There are several limitations to this study. Only a small number of published cases could be included. Additionally, case reports often contained incomplete datasets and details such as recent vaccination or detailed serological screening were missing. Data points such as time to diagnosis and EDSS were estimated based on the information provided. Whilst this discussion has compared our findings to that of a non-age specified cohort, this comparison is qualitative only and no statistical analysis has been completed.

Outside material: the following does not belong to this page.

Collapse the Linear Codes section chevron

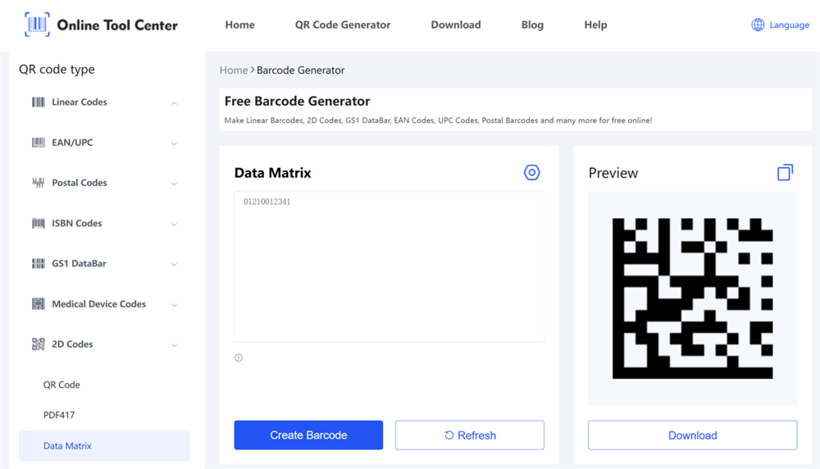(174, 103)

This review highlights TDLs as a differential diagnosis in older people with a cerebral lesion, noting a broadly similar presentation and investigation findings to that of TDLs in younger people except for a lower frequency of intrathecal OCB synthesis and a higher proportion of open ring enhancing lesions. We suggest that appropriate use of neuroimaging and ancillary testing may help to avoid misdiagnosis and unnecessary biopsy in some patients.
Footnotes
Declaration of conflicting interests
The authors declared the following potential conflicts of interest with respect to the research, authorship, and/or publication of this article: Carla De Pasquale has no disclosures. Todd Hardy has received speaker honoraria, conference support and Scientific Advisory Board fees from Bayer-Schering, Bristol Myers Squibb, Biogen-Idec, Merck, Novartis, Roche, UCB, Sanofi-Genzyme, Alexion, Sandoz and Teva. There has been no prior presentation of this research.
Data availability
Data from this study is available upon reasonable request to the corresponding author.
Ethical considerations
Ethical approval was not required for this scoping review.
Funding
The authors received no financial support for the research, authorship, and/or publication of this article.